Perceived Productivity Gains

  • Many describe a large jump in usefulness: from “idiot intern” to something like a junior/crappy consultant.
  • Strong praise for AI code completion and refactoring: described as “god mode,” faster than static typing + IDE refactors + Vim/Emacs for large, mechanical edits.
  • Helpful for learning unfamiliar APIs and replacing much Stack Overflow–style searching.
  • Some say AI is far better than Google search and expect it to displace traditional search; others prefer curated search engines (e.g., Kagi) for deterministic, non‑hallucinated results.

Code Quality, Architecture, and “Vibe Coding”

  • Common theme: AI is poor at architecture and data-structure design, tends to force new problems into existing, suboptimal patterns and assumes current code and user instructions are correct.
  • “Vibe coding” (letting the AI build systems end‑to‑end) is seen as risky; multiple anecdotes of silent failures (e.g., broken file migration scripts) and chaotic student projects.
  • Several argue good engineering practice hasn’t changed: tests (ideally TDD), specs, and understanding the code are still critical.

Search, Fact-Checking, and Hallucinations

  • Disagreement over whether modern models meaningfully “fact check” or “cite” versus just wrapping search tools.
  • Critics stress that the core network lacks source attribution, so it can’t explain where a given code fragment or fact came from, which underlies hallucinations and licensing issues.
  • Supporters counter that tool-augmented LLMs already behave like fact‑checkers for many tasks.

Ethics, Training Data, and Citation

  • Significant concern that models are built on unconsented training data, can’t track provenance, and hallucinate licenses; contrasted with human expectations around attribution.
  • Others downplay this, focusing more on practical utility than on data origin.

Roles, Metaphors, and Anthropomorphism

  • AI compared variously to: crappy consultant, junior engineer, fast intern, or dangerous tool.
  • Some warn against anthropomorphizing; others argue it does exhibit rudimentary reasoning and produces genuinely novel, useful “knowledge,” disputing the “stochastic parrot” label.
  • Heated subthread over what “knowledge” means and whether LLMs “understand” anything.

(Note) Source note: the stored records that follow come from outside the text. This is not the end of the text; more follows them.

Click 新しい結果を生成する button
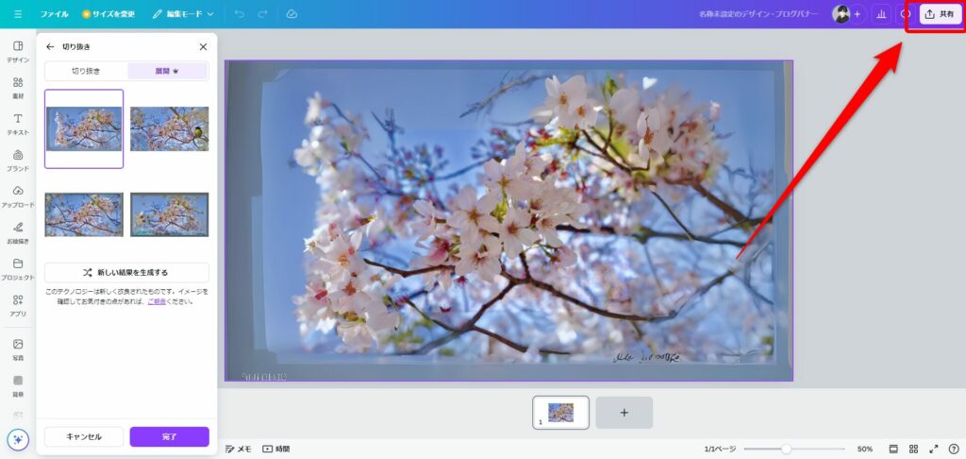The height and width of the screenshot is (459, 966). (126, 272)
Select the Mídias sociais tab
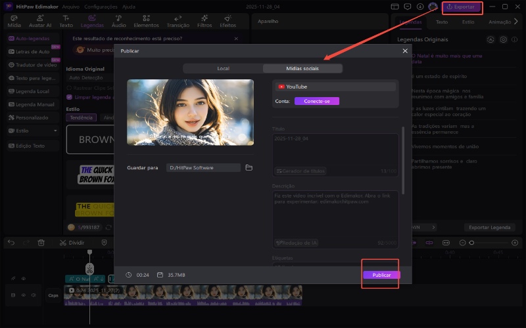The height and width of the screenshot is (328, 526). 302,68
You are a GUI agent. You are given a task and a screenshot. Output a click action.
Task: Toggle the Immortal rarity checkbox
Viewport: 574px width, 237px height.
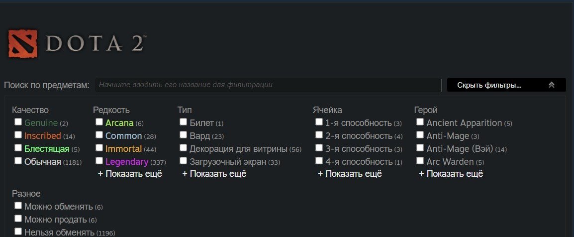[x=99, y=147]
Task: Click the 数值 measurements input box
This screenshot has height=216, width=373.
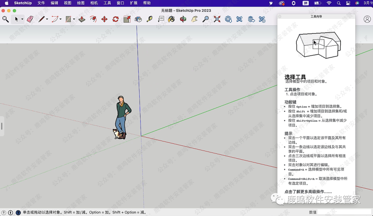Action: (344, 212)
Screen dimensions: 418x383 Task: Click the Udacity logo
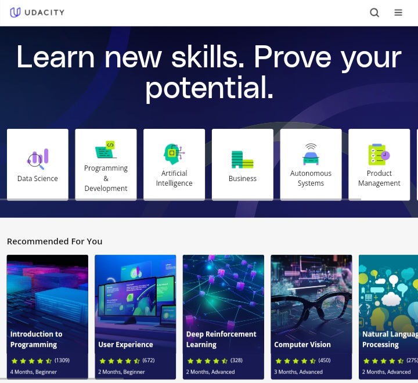[37, 12]
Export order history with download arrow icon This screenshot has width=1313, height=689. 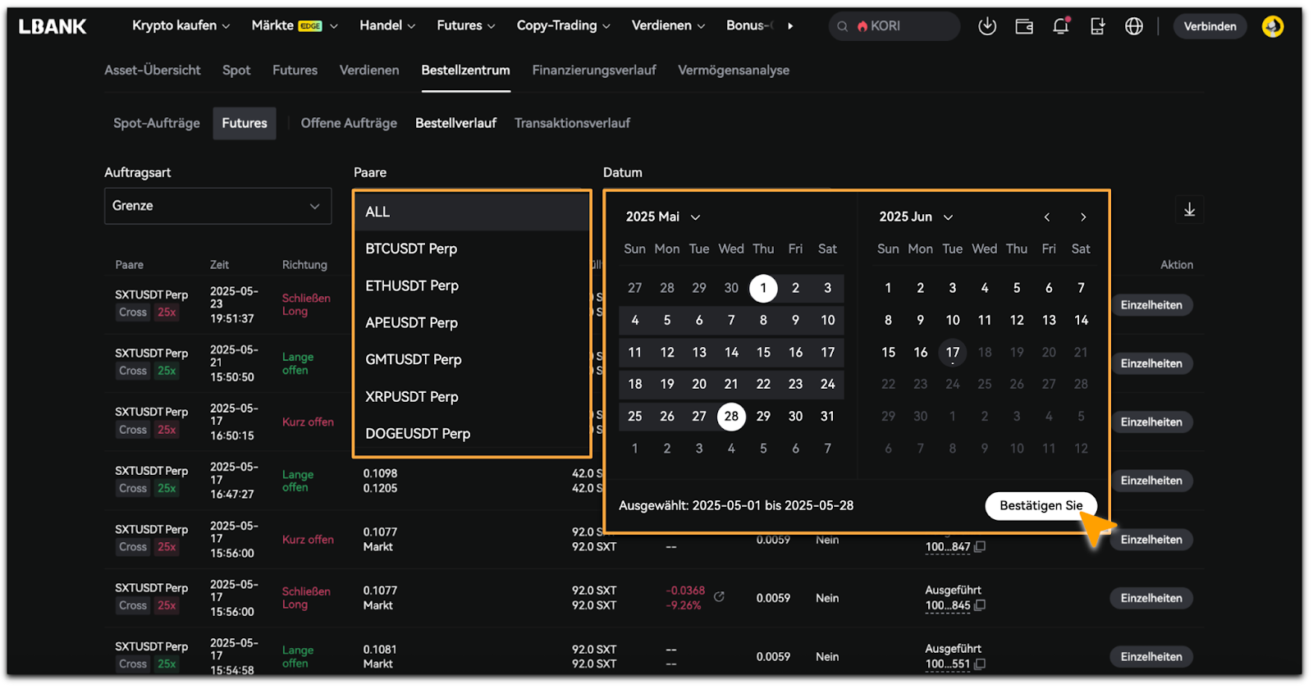point(1189,210)
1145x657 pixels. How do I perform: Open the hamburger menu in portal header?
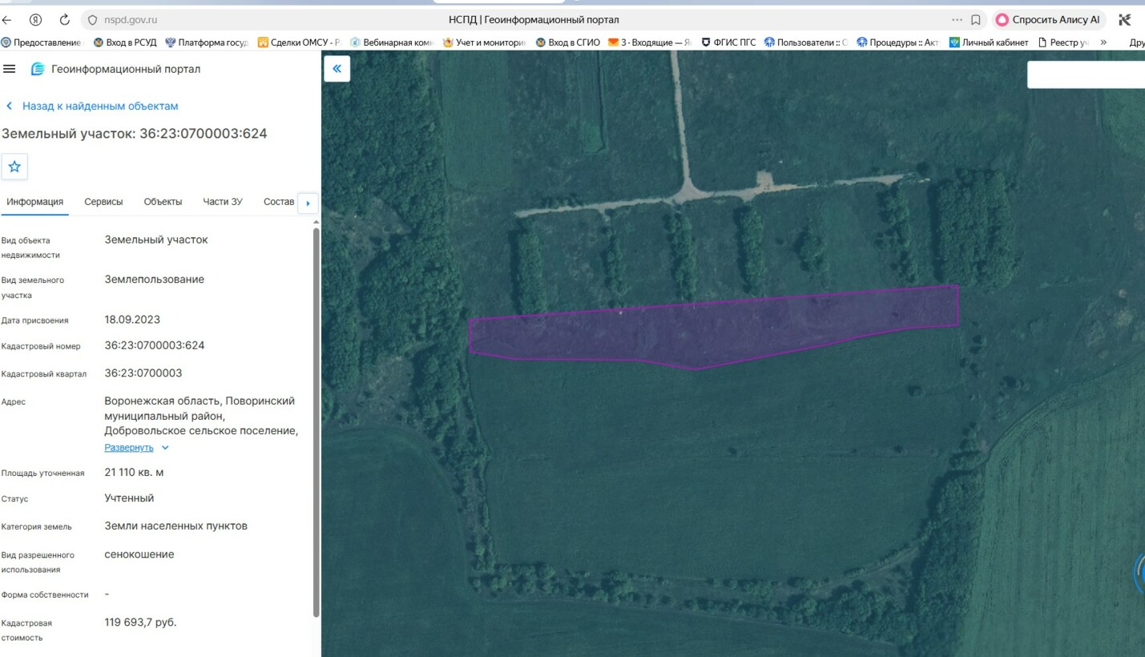pyautogui.click(x=10, y=69)
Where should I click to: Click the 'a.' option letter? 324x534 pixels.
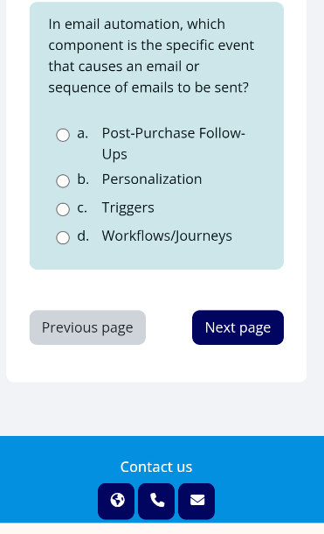(x=82, y=133)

Prompting Strategies and Tools

  • Multiple workflow tips: use AI for tests/docs and repetitive edits; constrain tasks tightly; ask for alternative solutions; force it to ask clarifying questions; reset context often.
  • Tools like Aider + advanced models are reported to outperform basic IDE integrations, though they introduce complexity (diff formats, configuration).

Socioeconomic and Cultural Notes

  • Some see AI as aligning with executive incentives: cheap, confident answers, fueling interest in replacing devs.
  • Calls for unionization and worries about low-quality, AI‑driven software becoming widespread.